Señor presidente:
Le escribo antes de que llegue.
No como advertencia —que sería inútil—, sino como recordatorio: el poder no cambia a nadie, solo lo deja ver con más claridad.
Y como todavía no sé si quien llegue será un hombre o una mujer, me aferro a una certeza más útil que cualquier nombre: si es mujer, no necesita parecerse a los peores hombres que han ocupado ese cargo para demostrar autoridad; y si es hombre, ya es hora de que deje de parecerse a ellos. Le escribo ahora porque después casi todo encuentra excusa, y casi todo termina repitiéndose.
El poder revela. Y una de las primeras cosas que deja al descubierto es cómo habla alguien cuando se siente desafiado. No en los discursos, sino en ese instante en el que decide si responde o si embiste, si se contiene o si se rebaja.
Lo van a provocar. Y ahí aparece la tentación más antigua del poder: contestar en el mismo tono, confundir reflejo con carácter. A quien está por llegar arriba rara vez le dicen esto: no toda pelea merece darse. Y desde la Presidencia, ninguna debería librarse perdiendo la altura.
Porque desde arriba, presidente, una pelea deja de ser un episodio. Se vuelve ejemplo.
Hay una línea que no es ideológica ni táctica. Es una línea ética.
Y se rompe —sin excepción— cuando, en política o en cualquier espacio de poder, una mujer deja de ser tratada como interlocutora y pasa a ser reducida, ridiculizada, convertida en caricatura.
Ahí ya no hay política.
Hay degradación.
El poder que necesita humillar ya no es poder. Es otra cosa.
Lo inquietante es que ese deterioro casi siempre viene acompañado de razones. Que lo provocaron. Que no había otra forma. Que esta vez era distinto. Se parece demasiado a ese lugar donde uno se convence de que tenía motivos suficientes, de que tocaba responder así, de que no había alternativa. Casi nunca era cierto.
El problema no es equivocarse. Es cuando la equivocación deja de incomodar. Cuando la rabia se vuelve estilo. Cuando la humillación se vuelve lenguaje.
Y casi siempre hay aplausos. Habrá quienes celebren el exceso, quienes llamen franqueza a lo que no es más que descontrol con micrófono. No les crea demasiado, Presidente. El aplauso también enferma. Y cuando confirma lo peor, lo vuelve costumbre.
Ojalá quien llegue no tenga que repetirse en público para entender que hay formas de hablar que ya son derrota.
Un presidente no gobierna solo con decisiones. Gobierna con aquello que vuelve aceptable.
Si convierte la política en una disputa personal, podrá ganar momentos y perder autoridad.

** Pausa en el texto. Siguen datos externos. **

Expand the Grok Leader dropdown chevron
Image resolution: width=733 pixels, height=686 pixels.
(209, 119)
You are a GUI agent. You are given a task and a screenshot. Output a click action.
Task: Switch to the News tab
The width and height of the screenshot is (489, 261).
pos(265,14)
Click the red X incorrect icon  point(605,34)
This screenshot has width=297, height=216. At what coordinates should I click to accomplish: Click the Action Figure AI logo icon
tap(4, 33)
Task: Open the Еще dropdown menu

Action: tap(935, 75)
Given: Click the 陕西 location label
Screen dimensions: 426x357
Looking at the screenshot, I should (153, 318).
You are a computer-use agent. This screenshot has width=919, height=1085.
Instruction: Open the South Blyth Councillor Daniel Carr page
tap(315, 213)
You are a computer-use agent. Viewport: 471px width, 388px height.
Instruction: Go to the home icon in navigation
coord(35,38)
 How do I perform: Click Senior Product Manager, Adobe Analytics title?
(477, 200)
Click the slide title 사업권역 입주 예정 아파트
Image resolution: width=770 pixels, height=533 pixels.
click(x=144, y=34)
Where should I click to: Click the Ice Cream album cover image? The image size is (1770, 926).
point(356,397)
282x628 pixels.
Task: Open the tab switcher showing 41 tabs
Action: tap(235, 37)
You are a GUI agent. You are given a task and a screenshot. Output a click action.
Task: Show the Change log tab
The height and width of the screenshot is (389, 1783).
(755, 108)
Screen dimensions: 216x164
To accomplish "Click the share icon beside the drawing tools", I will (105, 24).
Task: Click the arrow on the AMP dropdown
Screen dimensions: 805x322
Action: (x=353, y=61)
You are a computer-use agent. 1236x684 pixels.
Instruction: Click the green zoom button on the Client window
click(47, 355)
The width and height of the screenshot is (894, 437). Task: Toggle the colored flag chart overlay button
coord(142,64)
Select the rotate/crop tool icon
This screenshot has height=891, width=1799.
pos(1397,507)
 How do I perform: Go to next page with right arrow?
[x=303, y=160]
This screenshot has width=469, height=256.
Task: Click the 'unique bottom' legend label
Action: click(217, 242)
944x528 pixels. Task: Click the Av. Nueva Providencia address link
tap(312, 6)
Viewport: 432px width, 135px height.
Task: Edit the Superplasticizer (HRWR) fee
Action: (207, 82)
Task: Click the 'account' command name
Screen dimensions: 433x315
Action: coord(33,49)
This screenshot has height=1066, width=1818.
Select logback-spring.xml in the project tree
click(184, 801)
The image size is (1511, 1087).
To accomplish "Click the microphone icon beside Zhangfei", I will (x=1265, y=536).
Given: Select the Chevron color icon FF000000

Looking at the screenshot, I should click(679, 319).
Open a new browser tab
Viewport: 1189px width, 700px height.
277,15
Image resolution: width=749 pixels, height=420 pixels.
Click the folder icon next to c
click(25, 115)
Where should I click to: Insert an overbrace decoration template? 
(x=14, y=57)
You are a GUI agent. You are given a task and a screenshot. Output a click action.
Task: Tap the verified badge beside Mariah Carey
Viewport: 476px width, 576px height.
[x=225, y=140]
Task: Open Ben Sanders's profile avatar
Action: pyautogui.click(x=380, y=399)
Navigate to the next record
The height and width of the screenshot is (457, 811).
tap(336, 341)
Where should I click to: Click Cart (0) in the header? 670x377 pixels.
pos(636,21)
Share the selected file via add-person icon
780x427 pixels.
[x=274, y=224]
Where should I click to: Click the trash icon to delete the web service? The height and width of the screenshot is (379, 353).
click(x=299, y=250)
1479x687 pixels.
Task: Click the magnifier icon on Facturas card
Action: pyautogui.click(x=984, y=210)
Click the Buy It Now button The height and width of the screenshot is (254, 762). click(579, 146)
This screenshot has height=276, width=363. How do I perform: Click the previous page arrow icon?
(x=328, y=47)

Y si convierte a las mujeres en vehículo del desprecio, no estará reduciendo únicamente a una adversaria: estará estrechando el espacio en el que otras intentan existir.
Porque cuando el poder habla así de una mujer, nunca está hablando solo de ella.
No le escribo para pedirle corrección. Le escribo para exigirle conciencia. Que entienda que hay palabras que, dichas desde donde usted va a estar, dejan de ser palabras.
Se vuelven permiso.
Permiso para atacar.
Permiso para ridiculizar.
Permiso para reducir.
Y después, permiso para llamar a todo eso carácter.
No lo es.
Es la forma más barata del poder.
Todavía está a tiempo de elegir algo distinto. No más suave: más alto. Más firme sin desprecio. Más claro sin humillación. Más fuerte sin necesidad de empequeñecer a nadie.
Porque gobernar no consiste en demostrar que puede aplastar, sino en demostrar que no necesita hacerlo.
Le escribo así porque hay silencios que también son complicidad. Y este país ya ha pagado demasiado por ellos.
No sé si quien llegue será un hombre o una mujer. Pero sí sé lo que Colombia ya no puede darse el lujo de recibir: un presidente convencido de que la fuerza consiste en humillar, de que el poder autoriza la bajeza, de que la Presidencia es una licencia para pelear como cualquier matón con audiencia.
Un país puede sobrevivir a muchos errores. Incluso a la soberbia.
Lo que no sobrevive es a acostumbrarse a la degradación.
Y eso, presidente, también se aprende.
Se aprende mirando hacia arriba.
Y un presidente que rebaja para mandar no gobierna: contagia.